_REQUIRED TASK:_ Format the items as a Markdown table with the columns Row and Line. Start at the line containing "Enter full screen mode button", continue through the last line of the items, skip blank lines, and leave out the pictures.

_DATA SECTION:_
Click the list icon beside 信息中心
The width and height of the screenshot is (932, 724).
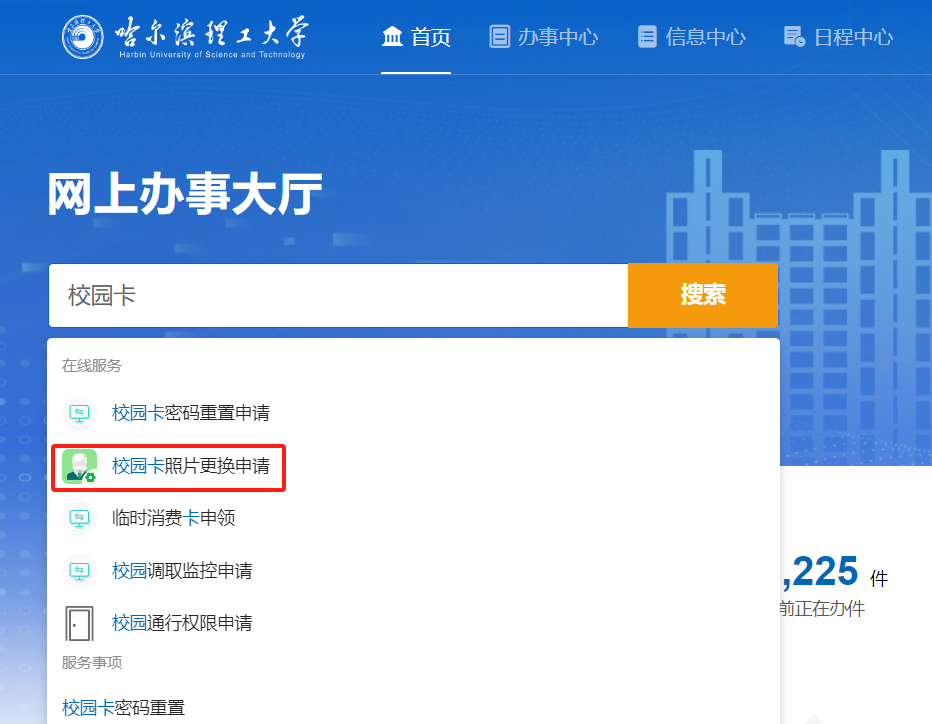click(x=647, y=37)
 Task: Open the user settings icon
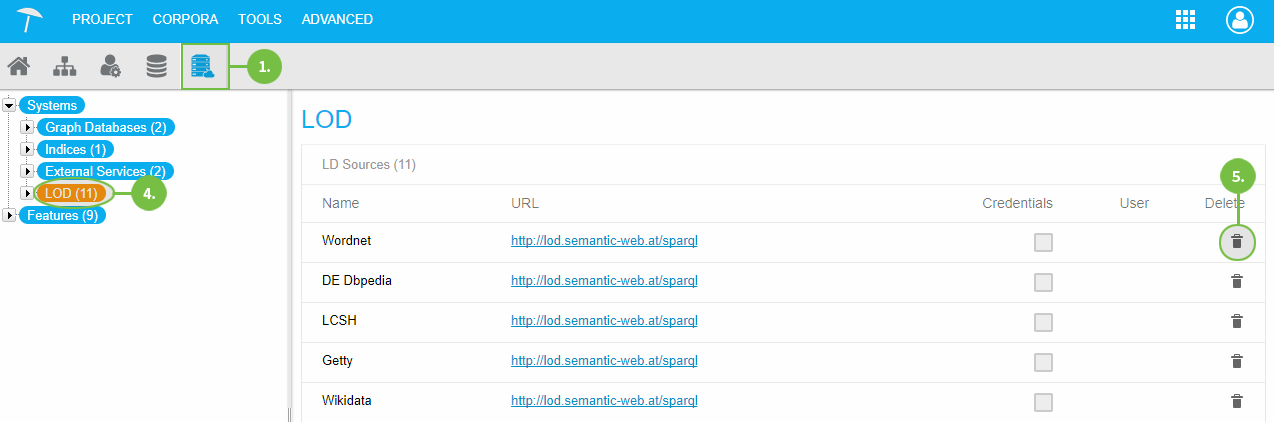[x=110, y=67]
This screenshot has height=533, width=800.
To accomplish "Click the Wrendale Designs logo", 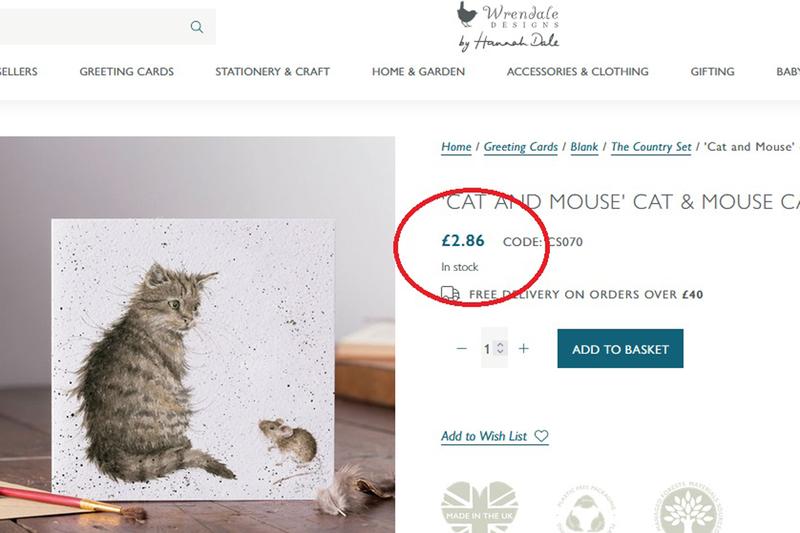I will pyautogui.click(x=508, y=26).
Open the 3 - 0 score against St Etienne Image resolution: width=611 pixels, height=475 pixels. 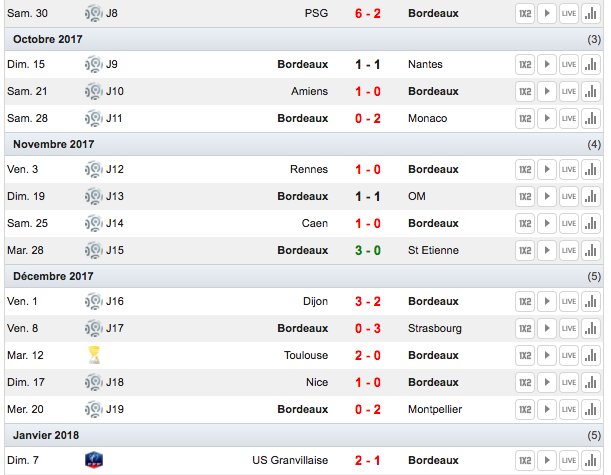pyautogui.click(x=367, y=251)
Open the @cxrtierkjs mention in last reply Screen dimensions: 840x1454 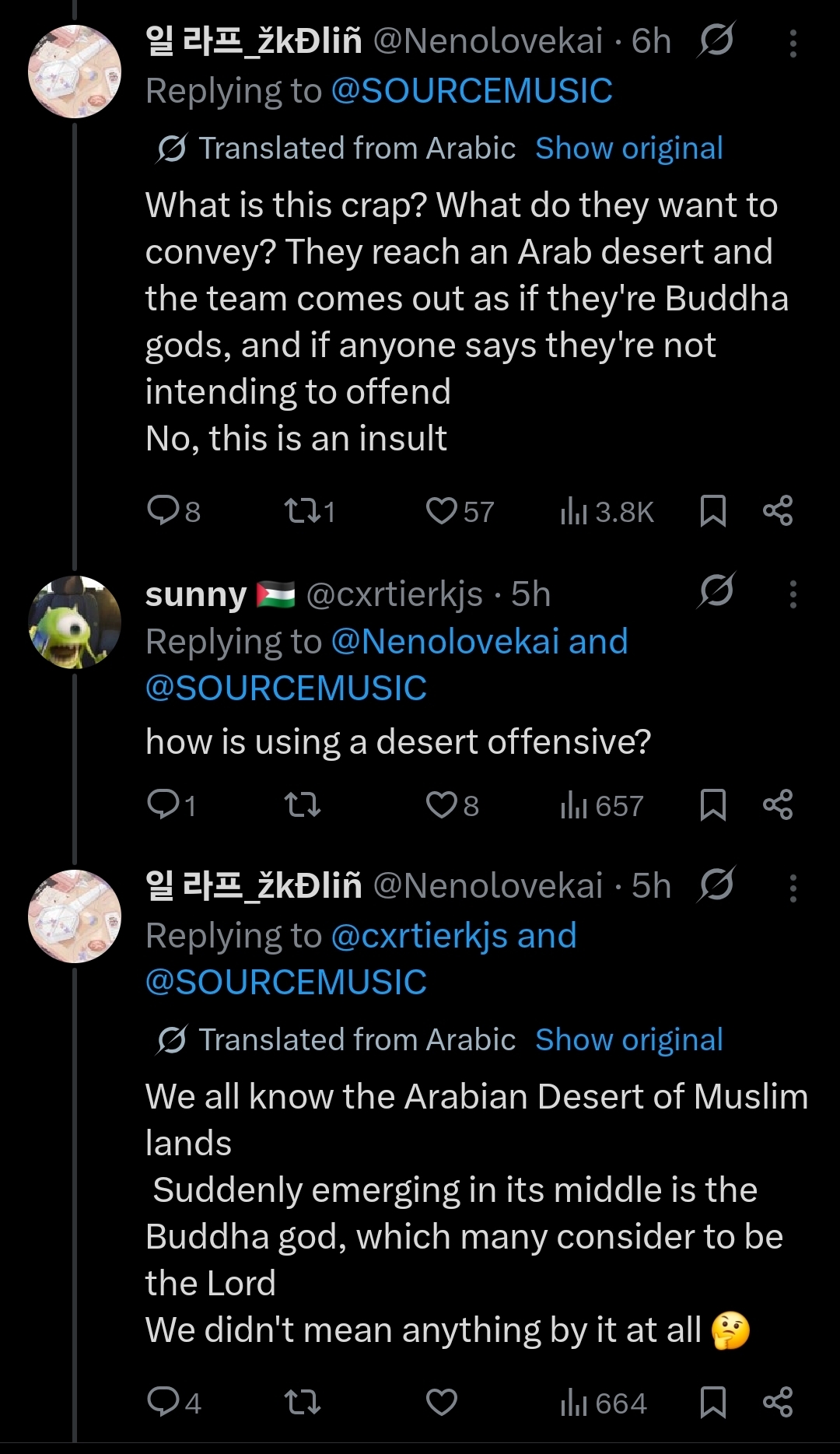click(x=419, y=935)

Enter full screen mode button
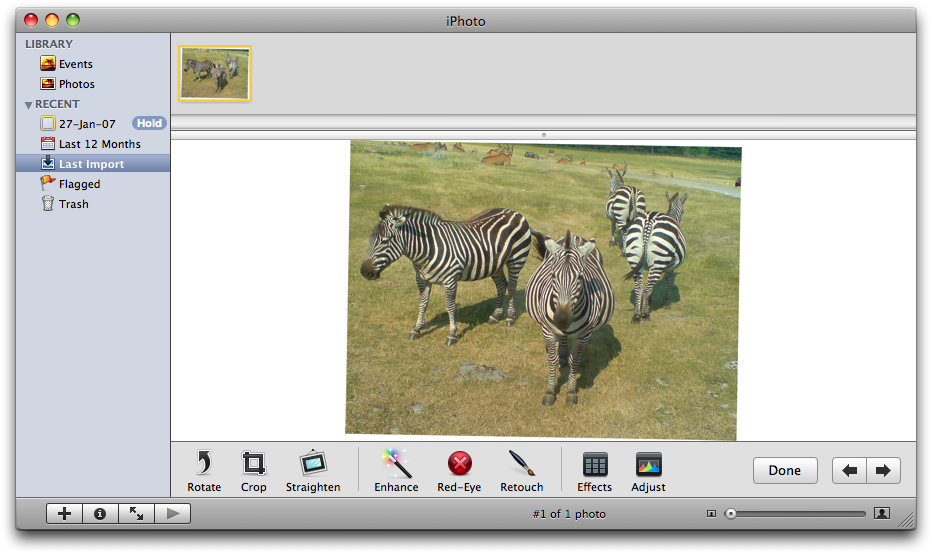pyautogui.click(x=136, y=514)
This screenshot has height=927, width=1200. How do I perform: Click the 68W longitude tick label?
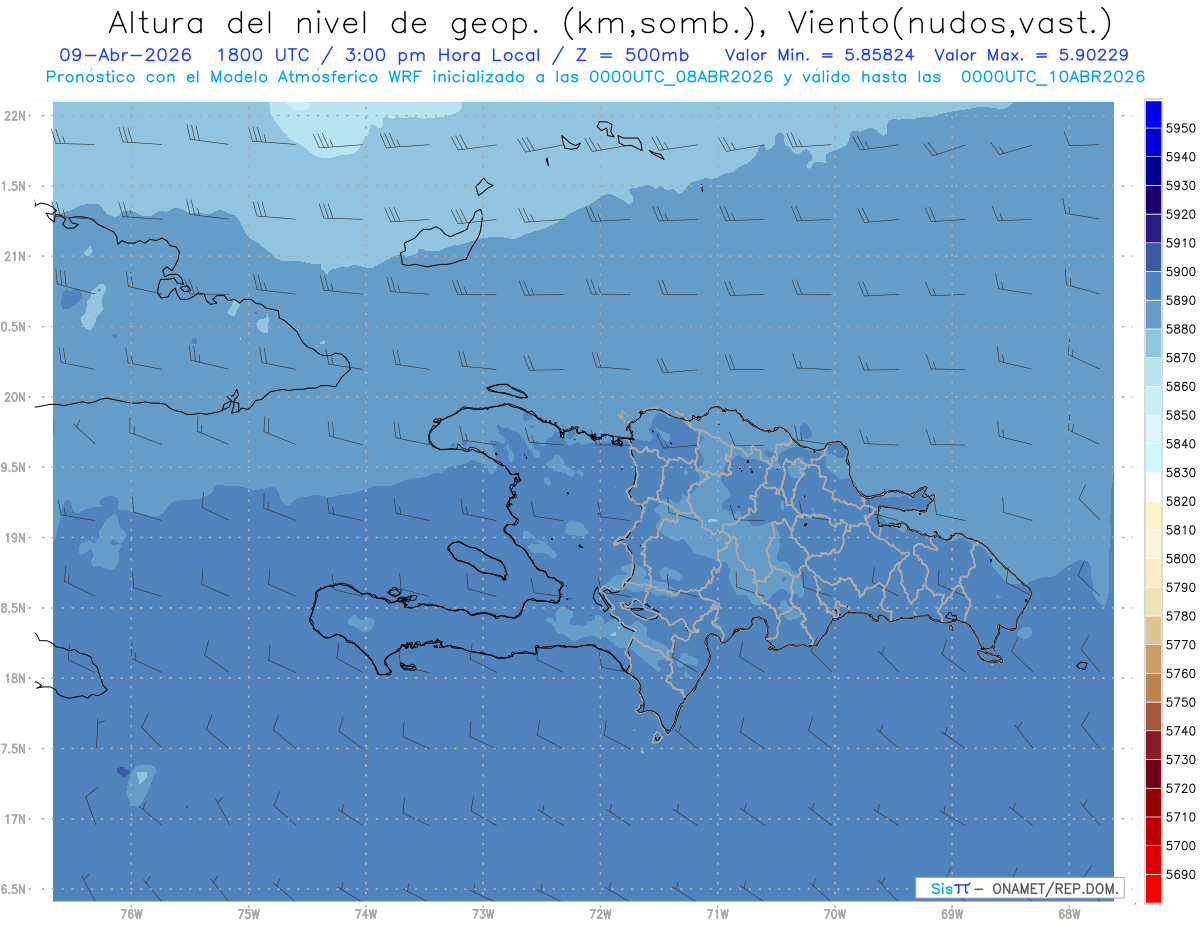point(1069,913)
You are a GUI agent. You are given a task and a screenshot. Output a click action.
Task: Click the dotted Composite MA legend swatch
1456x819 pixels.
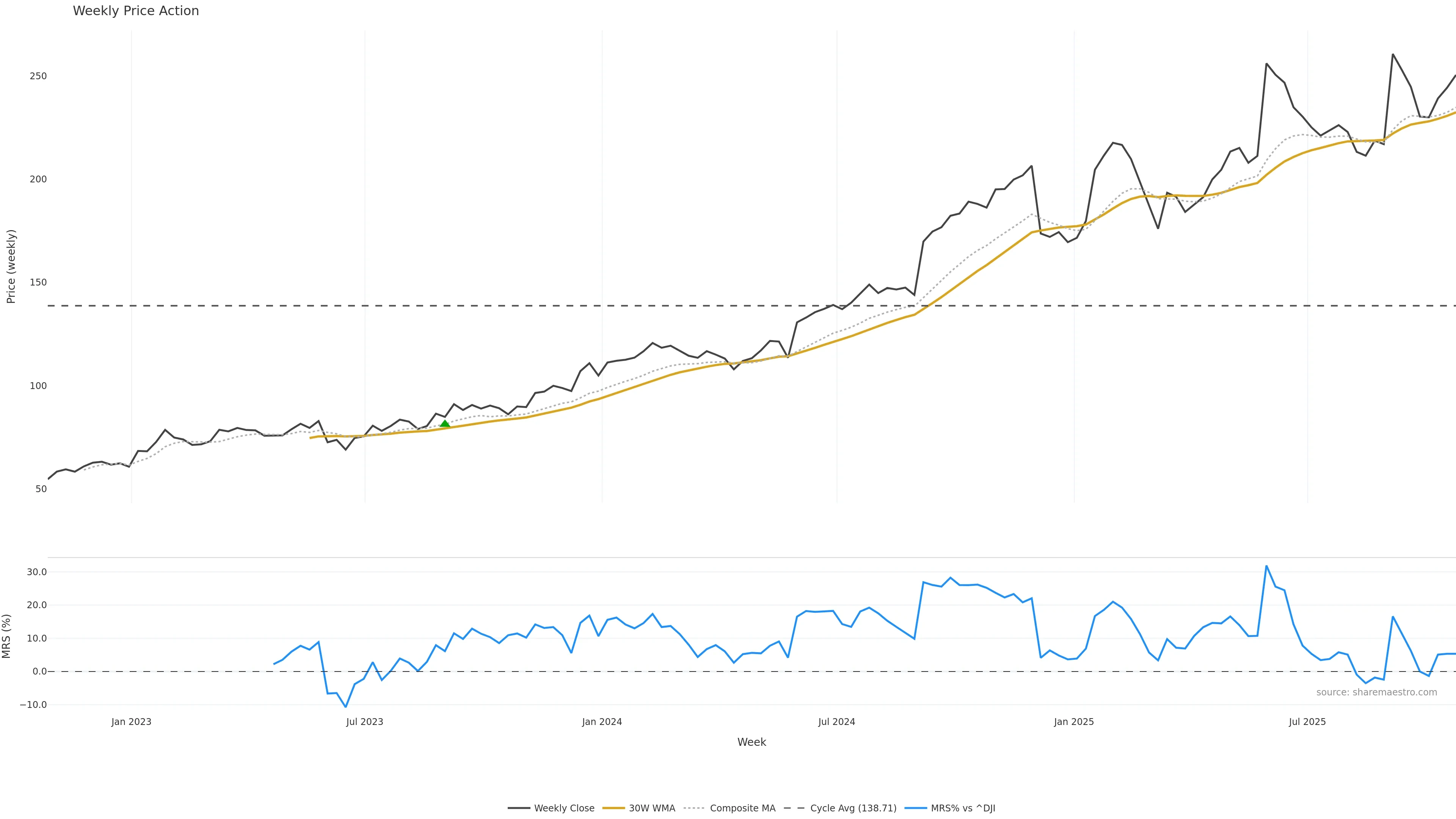click(693, 808)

_PROBLEM SOLUTION:_
| Row | Line |
|---|---|
| 1 | Enter full screen mode button |
| 2 | pyautogui.click(x=136, y=514) |
| 3 | This screenshot has height=927, width=1200. How do I perform: Click the 68W longitude tick label? |
| 4 | point(1069,913) |
| 5 | You are a GUI agent. You are given a task and a screenshot. Output a click action. |
| 6 | Task: Click the dotted Composite MA legend swatch |
| 7 | 1456x819 pixels. |
| 8 | click(693, 808) |